What is required -> Only lines that contain the word "tools" are to be returned from the data below.

Data under study ->
· · · ·
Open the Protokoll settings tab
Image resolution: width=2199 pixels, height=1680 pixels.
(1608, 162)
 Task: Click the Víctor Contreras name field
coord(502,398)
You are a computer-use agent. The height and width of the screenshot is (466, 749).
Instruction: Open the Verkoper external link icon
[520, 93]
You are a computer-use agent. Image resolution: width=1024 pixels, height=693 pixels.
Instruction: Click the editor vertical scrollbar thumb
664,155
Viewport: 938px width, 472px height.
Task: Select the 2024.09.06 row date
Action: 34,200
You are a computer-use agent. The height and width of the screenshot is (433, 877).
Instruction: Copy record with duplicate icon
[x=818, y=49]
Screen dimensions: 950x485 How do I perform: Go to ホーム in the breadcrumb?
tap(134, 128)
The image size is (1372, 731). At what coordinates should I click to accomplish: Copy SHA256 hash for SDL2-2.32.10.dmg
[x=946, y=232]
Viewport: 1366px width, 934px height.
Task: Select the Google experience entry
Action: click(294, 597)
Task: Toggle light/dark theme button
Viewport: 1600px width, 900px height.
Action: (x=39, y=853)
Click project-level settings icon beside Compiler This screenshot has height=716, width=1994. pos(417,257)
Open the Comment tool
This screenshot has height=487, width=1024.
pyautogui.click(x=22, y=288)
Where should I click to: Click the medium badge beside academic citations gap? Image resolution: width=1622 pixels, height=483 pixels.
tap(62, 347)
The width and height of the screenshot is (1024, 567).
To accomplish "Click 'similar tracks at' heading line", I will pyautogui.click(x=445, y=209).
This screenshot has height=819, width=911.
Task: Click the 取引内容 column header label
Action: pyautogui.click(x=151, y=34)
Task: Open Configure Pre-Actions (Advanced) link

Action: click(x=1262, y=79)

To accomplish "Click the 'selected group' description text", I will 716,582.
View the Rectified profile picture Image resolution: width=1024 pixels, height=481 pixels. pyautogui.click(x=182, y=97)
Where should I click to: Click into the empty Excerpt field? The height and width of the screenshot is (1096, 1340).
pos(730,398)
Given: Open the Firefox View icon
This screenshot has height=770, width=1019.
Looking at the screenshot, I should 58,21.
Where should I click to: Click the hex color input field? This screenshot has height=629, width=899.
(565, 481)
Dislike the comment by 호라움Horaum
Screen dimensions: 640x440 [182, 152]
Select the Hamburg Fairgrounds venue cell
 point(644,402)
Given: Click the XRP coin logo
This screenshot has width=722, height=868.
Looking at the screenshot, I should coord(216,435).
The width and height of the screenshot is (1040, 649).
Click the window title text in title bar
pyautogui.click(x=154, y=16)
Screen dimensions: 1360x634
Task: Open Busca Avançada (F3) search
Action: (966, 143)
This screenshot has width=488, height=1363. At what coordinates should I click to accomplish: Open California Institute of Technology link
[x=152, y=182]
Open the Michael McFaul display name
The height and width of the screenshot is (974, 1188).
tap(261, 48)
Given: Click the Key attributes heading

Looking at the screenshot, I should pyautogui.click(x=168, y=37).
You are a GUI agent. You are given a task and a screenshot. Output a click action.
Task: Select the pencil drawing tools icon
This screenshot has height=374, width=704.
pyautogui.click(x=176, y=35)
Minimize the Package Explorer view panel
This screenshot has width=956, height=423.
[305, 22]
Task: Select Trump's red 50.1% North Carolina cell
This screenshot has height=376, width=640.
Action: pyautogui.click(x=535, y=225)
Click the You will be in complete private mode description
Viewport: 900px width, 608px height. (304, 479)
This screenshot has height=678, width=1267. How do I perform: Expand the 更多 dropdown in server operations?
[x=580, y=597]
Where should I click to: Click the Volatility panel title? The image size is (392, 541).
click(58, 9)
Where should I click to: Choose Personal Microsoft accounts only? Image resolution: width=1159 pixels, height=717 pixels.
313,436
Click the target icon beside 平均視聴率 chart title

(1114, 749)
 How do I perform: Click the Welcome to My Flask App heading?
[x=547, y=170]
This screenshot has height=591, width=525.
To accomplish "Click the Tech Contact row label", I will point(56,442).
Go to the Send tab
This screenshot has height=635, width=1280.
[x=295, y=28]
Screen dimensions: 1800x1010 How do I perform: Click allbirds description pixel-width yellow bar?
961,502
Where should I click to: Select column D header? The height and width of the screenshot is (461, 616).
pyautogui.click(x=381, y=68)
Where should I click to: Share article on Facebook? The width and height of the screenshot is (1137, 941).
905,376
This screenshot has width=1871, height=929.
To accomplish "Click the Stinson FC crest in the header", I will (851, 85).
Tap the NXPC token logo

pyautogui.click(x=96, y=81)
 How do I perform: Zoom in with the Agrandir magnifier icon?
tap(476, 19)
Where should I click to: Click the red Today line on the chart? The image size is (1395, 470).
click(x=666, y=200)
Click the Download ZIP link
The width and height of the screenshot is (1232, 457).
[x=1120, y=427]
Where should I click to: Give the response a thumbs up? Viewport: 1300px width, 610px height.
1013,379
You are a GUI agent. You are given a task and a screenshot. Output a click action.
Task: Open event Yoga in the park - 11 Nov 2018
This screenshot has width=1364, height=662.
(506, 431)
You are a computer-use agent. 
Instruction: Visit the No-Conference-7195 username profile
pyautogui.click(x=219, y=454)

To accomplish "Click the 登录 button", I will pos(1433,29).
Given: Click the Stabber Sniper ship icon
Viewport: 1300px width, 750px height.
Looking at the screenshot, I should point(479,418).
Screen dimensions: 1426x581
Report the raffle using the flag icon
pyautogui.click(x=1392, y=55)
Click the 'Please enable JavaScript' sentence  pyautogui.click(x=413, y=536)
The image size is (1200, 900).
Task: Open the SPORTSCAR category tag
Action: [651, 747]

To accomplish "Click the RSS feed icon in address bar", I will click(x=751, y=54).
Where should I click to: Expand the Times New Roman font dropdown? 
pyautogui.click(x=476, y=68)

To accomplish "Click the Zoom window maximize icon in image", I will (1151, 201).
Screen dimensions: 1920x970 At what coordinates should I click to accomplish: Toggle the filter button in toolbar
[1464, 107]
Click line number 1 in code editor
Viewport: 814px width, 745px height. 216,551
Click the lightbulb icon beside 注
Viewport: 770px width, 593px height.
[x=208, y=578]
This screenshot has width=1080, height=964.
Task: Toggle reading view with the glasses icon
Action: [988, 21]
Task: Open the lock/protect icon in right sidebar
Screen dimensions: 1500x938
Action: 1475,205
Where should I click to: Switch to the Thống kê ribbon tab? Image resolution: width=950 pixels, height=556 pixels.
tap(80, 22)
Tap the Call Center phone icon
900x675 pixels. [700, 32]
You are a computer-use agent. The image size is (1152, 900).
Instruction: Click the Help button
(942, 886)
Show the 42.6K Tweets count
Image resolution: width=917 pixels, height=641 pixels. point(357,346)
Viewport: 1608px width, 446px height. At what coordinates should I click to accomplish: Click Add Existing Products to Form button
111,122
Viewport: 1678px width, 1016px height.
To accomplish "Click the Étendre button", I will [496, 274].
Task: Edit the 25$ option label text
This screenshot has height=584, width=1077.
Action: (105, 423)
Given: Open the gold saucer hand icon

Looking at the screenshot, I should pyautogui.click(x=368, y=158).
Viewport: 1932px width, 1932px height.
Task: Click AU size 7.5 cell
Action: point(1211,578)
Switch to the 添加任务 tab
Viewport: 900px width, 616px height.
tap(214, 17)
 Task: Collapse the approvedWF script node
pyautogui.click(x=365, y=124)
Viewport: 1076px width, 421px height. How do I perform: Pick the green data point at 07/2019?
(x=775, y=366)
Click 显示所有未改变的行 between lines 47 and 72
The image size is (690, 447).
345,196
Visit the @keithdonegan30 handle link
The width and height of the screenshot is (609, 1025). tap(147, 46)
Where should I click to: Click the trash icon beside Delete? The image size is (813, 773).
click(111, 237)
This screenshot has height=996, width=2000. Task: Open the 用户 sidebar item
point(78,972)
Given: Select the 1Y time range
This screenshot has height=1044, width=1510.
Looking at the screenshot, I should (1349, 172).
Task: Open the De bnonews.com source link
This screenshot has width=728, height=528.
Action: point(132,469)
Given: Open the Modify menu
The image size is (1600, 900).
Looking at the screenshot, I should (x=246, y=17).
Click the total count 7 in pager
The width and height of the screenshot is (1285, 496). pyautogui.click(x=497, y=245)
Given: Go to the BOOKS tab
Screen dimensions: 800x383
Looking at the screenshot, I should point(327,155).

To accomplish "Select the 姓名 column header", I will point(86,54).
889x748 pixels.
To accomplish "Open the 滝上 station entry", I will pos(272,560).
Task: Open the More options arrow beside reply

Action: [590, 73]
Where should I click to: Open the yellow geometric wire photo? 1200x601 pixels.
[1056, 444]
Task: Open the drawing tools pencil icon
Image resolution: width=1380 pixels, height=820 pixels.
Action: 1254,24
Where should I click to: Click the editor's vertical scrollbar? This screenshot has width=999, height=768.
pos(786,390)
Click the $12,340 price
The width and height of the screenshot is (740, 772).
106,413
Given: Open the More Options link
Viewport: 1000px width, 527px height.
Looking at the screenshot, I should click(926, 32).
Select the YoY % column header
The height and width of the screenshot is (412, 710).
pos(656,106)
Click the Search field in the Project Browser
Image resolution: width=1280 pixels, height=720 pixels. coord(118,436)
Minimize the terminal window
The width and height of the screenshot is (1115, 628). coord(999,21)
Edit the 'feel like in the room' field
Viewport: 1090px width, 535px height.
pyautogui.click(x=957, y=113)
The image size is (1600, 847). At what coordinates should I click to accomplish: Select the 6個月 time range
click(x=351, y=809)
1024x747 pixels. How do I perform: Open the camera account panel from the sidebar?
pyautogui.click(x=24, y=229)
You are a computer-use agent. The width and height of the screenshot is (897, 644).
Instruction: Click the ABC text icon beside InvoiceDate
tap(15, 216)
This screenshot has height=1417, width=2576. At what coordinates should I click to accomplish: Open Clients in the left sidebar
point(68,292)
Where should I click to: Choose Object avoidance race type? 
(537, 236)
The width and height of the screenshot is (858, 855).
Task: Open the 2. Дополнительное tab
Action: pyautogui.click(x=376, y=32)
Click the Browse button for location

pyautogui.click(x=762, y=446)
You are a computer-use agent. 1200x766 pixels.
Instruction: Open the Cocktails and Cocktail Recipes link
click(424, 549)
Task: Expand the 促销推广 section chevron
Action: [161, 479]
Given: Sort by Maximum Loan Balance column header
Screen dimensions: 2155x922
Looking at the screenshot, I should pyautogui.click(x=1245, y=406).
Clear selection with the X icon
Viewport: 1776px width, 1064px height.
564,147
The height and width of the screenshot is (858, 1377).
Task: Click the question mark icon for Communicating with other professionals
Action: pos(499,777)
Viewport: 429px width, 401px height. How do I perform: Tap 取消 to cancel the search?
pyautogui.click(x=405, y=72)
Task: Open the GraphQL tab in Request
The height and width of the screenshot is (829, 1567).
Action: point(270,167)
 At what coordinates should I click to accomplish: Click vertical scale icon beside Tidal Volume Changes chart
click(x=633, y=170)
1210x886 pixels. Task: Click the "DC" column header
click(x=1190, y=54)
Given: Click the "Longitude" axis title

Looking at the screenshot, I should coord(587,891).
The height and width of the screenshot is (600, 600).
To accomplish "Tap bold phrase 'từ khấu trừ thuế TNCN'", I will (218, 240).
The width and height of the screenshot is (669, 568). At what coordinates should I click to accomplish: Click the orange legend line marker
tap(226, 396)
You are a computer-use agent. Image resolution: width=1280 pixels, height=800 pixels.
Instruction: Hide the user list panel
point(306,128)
· · · ·
Answer section ->
Task: Select the pencil drawing tools icon
Task: Open the drawing tools pencil icon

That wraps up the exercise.